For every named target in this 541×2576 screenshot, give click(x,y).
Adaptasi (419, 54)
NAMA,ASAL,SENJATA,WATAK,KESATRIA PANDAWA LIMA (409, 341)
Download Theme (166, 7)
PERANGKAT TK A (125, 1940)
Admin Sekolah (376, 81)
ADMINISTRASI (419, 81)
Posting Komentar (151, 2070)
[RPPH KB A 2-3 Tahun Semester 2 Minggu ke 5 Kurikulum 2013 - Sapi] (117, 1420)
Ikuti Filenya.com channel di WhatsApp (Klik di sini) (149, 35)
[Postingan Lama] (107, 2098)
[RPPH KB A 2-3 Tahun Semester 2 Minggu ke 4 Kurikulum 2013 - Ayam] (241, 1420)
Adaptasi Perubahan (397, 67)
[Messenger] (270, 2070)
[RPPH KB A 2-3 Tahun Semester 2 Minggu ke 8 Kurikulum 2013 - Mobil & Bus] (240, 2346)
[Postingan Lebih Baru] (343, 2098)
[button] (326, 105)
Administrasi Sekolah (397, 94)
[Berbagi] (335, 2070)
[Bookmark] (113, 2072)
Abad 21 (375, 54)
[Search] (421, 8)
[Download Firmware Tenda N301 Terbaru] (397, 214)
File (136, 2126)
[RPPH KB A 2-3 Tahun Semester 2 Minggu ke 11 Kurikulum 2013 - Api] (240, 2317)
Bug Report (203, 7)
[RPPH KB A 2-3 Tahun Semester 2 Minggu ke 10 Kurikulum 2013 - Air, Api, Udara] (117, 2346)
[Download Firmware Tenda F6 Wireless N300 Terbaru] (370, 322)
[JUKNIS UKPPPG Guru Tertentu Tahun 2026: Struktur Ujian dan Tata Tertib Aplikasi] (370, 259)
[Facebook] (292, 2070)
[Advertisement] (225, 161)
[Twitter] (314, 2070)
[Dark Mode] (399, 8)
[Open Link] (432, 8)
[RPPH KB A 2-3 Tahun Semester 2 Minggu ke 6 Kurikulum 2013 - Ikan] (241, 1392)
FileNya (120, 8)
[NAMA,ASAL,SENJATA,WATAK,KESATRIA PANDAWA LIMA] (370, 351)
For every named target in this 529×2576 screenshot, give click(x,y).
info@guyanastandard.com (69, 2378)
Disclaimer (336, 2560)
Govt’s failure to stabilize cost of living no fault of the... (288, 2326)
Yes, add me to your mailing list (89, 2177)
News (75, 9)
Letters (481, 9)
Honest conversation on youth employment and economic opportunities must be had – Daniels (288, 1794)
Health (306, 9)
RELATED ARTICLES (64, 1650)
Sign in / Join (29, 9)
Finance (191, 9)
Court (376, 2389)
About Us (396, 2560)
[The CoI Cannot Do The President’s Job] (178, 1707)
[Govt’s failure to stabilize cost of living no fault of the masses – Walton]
-*-
# Work task
Without omitting any record, transcribe the data exactly.

# Output
For every named target in this 541×2576 screenshot, give click(x,y).
Adaptasi (419, 54)
NAMA,ASAL,SENJATA,WATAK,KESATRIA PANDAWA LIMA (409, 341)
Download Theme (166, 7)
PERANGKAT TK A (125, 1940)
Admin Sekolah (376, 81)
ADMINISTRASI (419, 81)
Posting Komentar (151, 2070)
[RPPH KB A 2-3 Tahun Semester 2 Minggu ke 5 Kurikulum 2013 - Sapi] (117, 1420)
Ikuti Filenya.com channel di WhatsApp (Klik di sini) (149, 35)
[Postingan Lama] (107, 2098)
[RPPH KB A 2-3 Tahun Semester 2 Minggu ke 4 Kurikulum 2013 - Ayam] (241, 1420)
Adaptasi Perubahan (397, 67)
[Messenger] (270, 2070)
[RPPH KB A 2-3 Tahun Semester 2 Minggu ke 8 Kurikulum 2013 - Mobil & Bus] (240, 2346)
[Postingan Lebih Baru] (343, 2098)
[button] (326, 105)
Administrasi Sekolah (397, 94)
[Berbagi] (335, 2070)
[Bookmark] (113, 2072)
Abad 21 (375, 54)
[Search] (421, 8)
[Download Firmware Tenda N301 Terbaru] (397, 214)
File (136, 2126)
[RPPH KB A 2-3 Tahun Semester 2 Minggu ke 11 Kurikulum 2013 - Api] (240, 2317)
Bug Report (203, 7)
[RPPH KB A 2-3 Tahun Semester 2 Minggu ke 10 Kurikulum 2013 - Air, Api, Udara] (117, 2346)
[Download Firmware Tenda F6 Wireless N300 Terbaru] (370, 322)
[JUKNIS UKPPPG Guru Tertentu Tahun 2026: Struktur Ujian dan Tata Tertib Aplikasi] (370, 259)
[Facebook] (292, 2070)
[Advertisement] (225, 161)
[Twitter] (314, 2070)
[Dark Mode] (399, 8)
[Open Link] (432, 8)
[RPPH KB A 2-3 Tahun Semester 2 Minggu ke 6 Kurikulum 2013 - Ikan] (241, 1392)
FileNya (120, 8)
[NAMA,ASAL,SENJATA,WATAK,KESATRIA PANDAWA LIMA] (370, 351)
For every named target in this 529×2576 screenshot, give click(x,y).
info@guyanastandard.com (69, 2378)
Disclaimer (336, 2560)
Govt’s failure to stabilize cost of living no fault of the... (288, 2326)
Yes, add me to your mailing list (89, 2177)
News (75, 9)
Letters (481, 9)
Honest conversation on youth employment and economic opportunities must be had – Daniels (288, 1794)
Health (306, 9)
RELATED ARTICLES (64, 1650)
Sign in / Join (29, 9)
Finance (191, 9)
Court (376, 2389)
About Us (396, 2560)
[The CoI Cannot Do The President’s Job] (178, 1707)
[Govt’s failure to stabilize cost of living no fault of the masses – Walton]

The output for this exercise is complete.